独特の香りが自律神経を刺激し、体を温める「ニラ」
ニラには、β-カロテン・ ビタミンB群・ビタミンC・ビタミンEなどが多く含まれる。硫化化合物(アリシンや硫化アリルなど)が含まれ、抗菌性があるとともにビタミンB1の吸収をよくする。そして特有の香りがあり、自律神経を刺激してエネルギー代謝を高め、体を温める。硫化アリルには、血液をサラサラにして、血栓などを予防する効果がある。ユリ科(ニンニク・タマネギなど)の植物にも多い。ただし空気や水にふれると効果が弱くなる。
ニラのしぼり汁は胃病・胃痛によく、とくにあおむけに寝ることもできないほどの痛みに効くという。ニラには胃もたれを解消し、乳酸菌などの腸内有用菌の繁殖を助ける作用もある。また、精力増進効果もある。虚弱な人・下痢気味な人・泌尿生殖器系の弱い人が常食すると、胃腸が丈夫になり、スタミナがつく。

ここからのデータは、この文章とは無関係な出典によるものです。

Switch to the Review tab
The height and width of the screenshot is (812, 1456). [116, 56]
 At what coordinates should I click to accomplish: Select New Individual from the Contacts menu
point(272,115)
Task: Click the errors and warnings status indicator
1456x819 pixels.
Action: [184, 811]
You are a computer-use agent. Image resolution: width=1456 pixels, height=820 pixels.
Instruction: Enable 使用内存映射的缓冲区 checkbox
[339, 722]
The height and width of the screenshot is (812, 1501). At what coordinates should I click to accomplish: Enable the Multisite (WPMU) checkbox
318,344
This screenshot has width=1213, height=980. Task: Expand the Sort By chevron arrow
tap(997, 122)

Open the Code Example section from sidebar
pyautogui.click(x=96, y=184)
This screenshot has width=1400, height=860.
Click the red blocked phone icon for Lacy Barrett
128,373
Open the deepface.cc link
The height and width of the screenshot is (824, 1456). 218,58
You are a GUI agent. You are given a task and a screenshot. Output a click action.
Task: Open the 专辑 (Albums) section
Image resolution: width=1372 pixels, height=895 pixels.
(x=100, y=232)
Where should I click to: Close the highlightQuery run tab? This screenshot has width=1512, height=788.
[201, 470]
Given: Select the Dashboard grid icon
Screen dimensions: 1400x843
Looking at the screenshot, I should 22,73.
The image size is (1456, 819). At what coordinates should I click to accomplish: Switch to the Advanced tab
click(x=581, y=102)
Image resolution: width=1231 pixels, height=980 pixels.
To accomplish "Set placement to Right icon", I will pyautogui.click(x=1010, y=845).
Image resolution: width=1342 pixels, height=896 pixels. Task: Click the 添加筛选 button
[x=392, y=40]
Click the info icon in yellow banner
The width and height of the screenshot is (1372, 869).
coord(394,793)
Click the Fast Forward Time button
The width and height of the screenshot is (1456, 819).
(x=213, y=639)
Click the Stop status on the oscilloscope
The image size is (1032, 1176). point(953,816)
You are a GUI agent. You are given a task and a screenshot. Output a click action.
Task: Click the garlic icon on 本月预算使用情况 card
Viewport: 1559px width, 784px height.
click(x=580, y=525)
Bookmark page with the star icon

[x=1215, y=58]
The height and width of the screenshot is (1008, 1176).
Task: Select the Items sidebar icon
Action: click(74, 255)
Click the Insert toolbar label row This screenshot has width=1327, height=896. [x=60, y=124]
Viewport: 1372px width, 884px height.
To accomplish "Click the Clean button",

ニラの種子を乾燥させたものは漢方薬として用いられ、強壮・強精・頻尿・下痢などに効くという。鱗茎は韮菜(きゅうさい)と呼ばれ、胃炎・鼻血・解毒などに使う。
ニラをたっぷり使った雑炊やみそ汁は冷え症や夜尿症によい。また、ニラのしぼり汁は喘息や切り傷にも効く。
ニラには食物繊維も多い。カリウム(トマトやナスの2倍)をはじめミネラルも多い。そのほか、クロロフィル(葉緑素)もガンの予防に効果がある。
このように、ニラの効用は数え切れないが、『本朝食鑑』には「五辛の一つであるから、みだりに食べない。また煮て食べるのが宜しく、生食は宜しくない」と記されているそうだ。また、調理法によってはビタミン、とくにβ-カロテンの損失が大きい。